You’d be surprised how Office 2013 knows ‘Where you left off’.

One of the nice little features in Office 2013 is the ‘Welcome Back .. Pick up where you left off’ tag that appears when you re-open a document.

http://img.office-watch.com/ow/Welcome%20Back%20in%20Word%202013.png image from How do they know

Click on that tag and you’ll move to the last place you were in the document. Very nice, though you could always use Shift + F5 in earlier versions of Office to do the same thing.

Most people would have thought this useful information would be stored in the document (the .docx file). After all it’s an XML file so it can contain all sorts of detail. You’d think that the document position, time accessed and the user ID would be saved there.

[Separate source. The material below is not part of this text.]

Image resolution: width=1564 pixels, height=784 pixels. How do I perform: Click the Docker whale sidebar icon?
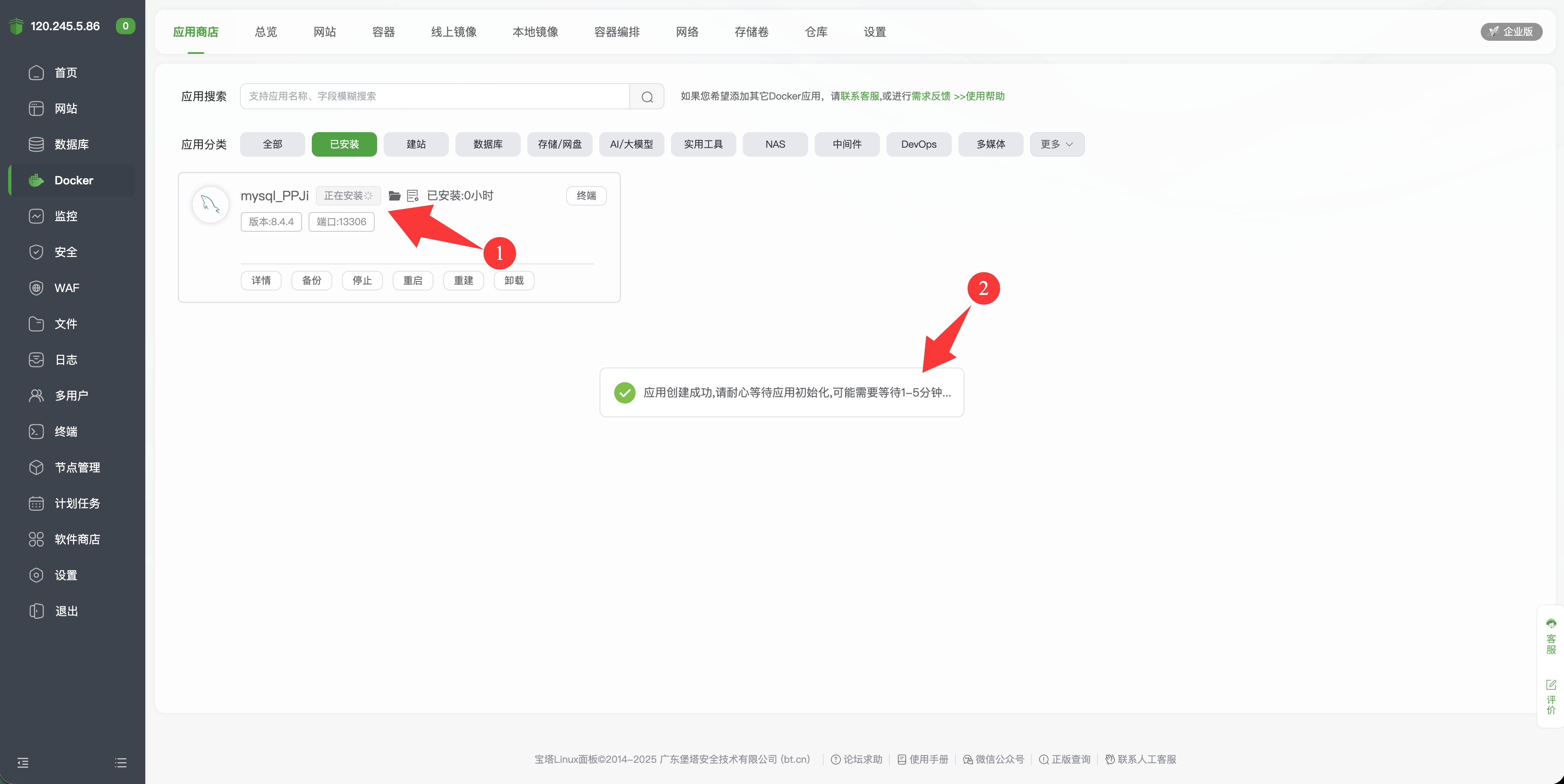point(36,180)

But no … it’s not. Microsoft has chosen to save it in the Registry instead!

Jason Hale has figured out that the ‘Welcome back’ details are stored at \HKCU\Software\Microsoft\Office\<version number>\Word\Reading Locations
in the registry. For Microsoft 365 the version number is 16.0

The document path and name are saved with the saved date/time and two numbers representing a position in the document.

The second number appears to be a location you have viewed (scrolled to) in a document; not the last edited or cursor location.

Looking through that registry location on a few working machines it seems to save details of documents, including PDF’s, opened in Word or via Outlook and saved in a temporary cache. Both locally stored and network shares are listed.

Potential privacy breach

For all the talk by Microsoft about privacy and security, this is a curious and glaring gap. Presumably, saving in the Registry was done for speed or perhaps merely to avoid a debate with the Office document format team about adding to the Open Office XML Schema (never underestimate the difficulties of intra-Microsoft communication and bureaucracy).

Saving these details in the registry means there’s an easily overlooked privacy breach. ‘Reading Locations’ contain both the path to and the document name. Not much on their own but useful information for any intruder.

What’s worse, these ‘Reading Location’ details are kept for the last 50 documents read by the Word user. That’s far more than the usual Most Recently Used (MRU) list that’s around 25 documents.